THE DATA:

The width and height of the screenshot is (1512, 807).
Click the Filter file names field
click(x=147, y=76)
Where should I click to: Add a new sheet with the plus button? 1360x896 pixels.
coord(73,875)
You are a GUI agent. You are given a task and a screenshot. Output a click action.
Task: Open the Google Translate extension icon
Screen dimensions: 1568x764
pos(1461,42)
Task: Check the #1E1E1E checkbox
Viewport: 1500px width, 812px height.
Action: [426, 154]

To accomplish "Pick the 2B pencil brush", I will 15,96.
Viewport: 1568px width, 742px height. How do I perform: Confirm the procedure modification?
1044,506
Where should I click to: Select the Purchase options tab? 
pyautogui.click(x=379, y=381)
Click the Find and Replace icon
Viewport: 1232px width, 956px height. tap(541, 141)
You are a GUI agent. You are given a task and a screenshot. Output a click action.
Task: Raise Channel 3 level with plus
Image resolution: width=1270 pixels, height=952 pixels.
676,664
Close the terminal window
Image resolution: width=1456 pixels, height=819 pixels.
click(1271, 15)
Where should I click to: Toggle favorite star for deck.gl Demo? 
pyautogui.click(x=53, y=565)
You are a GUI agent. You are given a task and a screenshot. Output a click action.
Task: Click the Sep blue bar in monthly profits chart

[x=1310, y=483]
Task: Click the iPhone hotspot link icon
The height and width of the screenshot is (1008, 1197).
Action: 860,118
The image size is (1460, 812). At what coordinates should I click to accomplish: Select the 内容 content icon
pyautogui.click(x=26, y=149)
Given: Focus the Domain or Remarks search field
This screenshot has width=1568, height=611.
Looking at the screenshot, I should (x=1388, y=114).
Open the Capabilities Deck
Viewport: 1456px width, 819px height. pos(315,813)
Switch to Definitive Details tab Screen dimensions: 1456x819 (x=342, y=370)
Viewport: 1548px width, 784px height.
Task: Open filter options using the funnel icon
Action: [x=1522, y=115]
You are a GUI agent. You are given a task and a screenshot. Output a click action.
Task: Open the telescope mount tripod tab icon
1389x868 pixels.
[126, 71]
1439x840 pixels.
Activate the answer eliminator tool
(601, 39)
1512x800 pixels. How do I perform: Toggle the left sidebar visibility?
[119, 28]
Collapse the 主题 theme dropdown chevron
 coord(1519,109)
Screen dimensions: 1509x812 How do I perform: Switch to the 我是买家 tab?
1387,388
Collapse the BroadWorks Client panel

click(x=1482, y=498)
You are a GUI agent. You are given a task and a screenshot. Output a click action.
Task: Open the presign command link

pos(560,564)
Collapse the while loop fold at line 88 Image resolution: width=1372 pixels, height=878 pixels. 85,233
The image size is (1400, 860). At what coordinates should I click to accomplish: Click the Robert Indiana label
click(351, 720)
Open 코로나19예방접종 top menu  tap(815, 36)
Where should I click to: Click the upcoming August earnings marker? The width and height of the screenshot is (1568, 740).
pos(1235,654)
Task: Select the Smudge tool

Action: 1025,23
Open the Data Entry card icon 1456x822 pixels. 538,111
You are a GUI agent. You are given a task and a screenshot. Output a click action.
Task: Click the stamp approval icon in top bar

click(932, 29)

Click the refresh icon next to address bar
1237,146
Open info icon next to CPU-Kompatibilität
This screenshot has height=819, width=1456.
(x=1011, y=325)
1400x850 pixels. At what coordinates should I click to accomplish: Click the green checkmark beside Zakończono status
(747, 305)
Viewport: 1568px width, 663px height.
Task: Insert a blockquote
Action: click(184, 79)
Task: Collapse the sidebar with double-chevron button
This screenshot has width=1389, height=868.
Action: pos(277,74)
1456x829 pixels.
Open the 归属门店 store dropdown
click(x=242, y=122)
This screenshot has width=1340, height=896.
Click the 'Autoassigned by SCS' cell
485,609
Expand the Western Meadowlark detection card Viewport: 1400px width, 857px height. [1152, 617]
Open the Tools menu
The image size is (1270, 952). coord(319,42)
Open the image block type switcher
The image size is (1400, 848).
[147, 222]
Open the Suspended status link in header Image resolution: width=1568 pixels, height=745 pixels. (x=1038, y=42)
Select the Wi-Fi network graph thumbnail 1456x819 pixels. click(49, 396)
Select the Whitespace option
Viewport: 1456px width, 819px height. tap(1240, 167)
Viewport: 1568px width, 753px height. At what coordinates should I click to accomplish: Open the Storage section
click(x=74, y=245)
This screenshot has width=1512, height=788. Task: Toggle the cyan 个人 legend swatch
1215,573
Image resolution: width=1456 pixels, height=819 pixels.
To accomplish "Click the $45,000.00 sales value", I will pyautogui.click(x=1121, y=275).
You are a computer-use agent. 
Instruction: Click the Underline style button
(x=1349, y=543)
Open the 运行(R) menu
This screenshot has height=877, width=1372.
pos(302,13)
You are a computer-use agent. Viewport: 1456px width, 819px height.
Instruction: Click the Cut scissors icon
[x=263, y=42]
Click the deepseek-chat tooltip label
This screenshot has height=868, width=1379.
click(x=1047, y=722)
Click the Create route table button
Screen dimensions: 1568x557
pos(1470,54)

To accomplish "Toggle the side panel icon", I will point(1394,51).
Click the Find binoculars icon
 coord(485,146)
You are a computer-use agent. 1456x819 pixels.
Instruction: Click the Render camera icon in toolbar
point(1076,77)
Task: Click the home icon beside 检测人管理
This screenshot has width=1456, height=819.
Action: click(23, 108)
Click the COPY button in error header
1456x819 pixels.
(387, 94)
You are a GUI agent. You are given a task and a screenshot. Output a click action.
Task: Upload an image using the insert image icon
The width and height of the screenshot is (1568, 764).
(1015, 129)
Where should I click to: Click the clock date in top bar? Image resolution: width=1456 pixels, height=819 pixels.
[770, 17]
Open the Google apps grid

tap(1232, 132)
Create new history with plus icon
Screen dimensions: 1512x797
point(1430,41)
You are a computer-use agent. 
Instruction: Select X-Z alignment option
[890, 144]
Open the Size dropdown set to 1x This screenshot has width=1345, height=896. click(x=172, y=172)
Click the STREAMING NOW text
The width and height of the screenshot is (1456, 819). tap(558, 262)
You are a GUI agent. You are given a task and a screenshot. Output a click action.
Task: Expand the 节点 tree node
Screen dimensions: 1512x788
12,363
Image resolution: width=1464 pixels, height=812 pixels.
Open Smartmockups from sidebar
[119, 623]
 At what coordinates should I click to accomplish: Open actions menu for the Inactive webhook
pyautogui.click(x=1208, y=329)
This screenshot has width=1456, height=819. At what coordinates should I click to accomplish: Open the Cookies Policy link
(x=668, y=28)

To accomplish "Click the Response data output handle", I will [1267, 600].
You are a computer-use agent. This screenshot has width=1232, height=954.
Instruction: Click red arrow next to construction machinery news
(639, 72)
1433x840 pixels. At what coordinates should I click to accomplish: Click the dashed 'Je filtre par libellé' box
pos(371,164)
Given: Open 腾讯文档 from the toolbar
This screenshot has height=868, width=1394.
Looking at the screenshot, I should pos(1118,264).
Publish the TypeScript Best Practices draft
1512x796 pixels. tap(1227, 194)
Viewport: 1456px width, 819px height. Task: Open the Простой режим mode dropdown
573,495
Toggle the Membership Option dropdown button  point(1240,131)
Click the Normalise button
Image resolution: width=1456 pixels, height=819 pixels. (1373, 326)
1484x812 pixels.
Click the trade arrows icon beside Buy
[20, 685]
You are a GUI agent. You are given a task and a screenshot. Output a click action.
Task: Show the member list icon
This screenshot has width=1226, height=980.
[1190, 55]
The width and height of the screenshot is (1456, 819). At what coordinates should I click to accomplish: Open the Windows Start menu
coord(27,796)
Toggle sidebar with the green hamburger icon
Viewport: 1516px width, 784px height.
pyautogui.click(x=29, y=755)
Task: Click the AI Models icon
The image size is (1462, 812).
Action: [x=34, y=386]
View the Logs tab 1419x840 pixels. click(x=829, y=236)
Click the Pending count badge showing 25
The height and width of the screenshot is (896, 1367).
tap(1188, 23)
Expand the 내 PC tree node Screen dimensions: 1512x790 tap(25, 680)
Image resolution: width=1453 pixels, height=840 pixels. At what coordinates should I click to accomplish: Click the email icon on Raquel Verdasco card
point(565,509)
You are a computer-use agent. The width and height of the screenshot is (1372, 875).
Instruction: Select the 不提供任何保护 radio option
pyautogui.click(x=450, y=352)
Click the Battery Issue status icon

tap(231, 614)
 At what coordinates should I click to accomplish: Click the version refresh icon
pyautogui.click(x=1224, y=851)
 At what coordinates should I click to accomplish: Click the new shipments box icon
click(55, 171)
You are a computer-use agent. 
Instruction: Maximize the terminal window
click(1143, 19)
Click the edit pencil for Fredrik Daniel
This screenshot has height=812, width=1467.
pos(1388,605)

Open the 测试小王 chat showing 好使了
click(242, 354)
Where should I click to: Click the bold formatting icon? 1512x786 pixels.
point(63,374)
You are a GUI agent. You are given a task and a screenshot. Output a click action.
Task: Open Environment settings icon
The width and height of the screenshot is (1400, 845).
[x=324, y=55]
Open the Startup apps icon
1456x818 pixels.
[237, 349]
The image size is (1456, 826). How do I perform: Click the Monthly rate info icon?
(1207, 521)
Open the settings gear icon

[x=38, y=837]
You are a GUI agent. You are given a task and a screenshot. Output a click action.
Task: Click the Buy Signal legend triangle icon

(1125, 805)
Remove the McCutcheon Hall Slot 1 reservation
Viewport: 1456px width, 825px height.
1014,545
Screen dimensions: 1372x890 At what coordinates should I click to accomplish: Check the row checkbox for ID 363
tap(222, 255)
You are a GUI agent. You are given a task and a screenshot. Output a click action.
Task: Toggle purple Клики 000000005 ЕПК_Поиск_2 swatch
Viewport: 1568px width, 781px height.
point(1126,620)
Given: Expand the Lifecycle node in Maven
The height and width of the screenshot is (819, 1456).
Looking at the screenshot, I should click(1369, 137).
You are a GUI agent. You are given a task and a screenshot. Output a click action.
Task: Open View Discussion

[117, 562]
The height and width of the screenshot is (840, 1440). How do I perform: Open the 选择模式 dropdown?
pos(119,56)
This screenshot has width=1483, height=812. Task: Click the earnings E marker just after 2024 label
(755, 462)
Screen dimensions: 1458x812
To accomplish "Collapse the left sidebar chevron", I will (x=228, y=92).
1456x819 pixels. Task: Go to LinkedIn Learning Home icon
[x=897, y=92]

WHAT THIS TASK INVOLVES: What is needed is every line of the records that contains the word "Expand".

YOUR RESPONSE:
Expand the Western Meadowlark detection card Viewport: 1400px width, 857px height. [1152, 617]
Task: Expand the 节点 tree node
Expand the 내 PC tree node Screen dimensions: 1512x790 tap(25, 680)
Given: Expand the Lifecycle node in Maven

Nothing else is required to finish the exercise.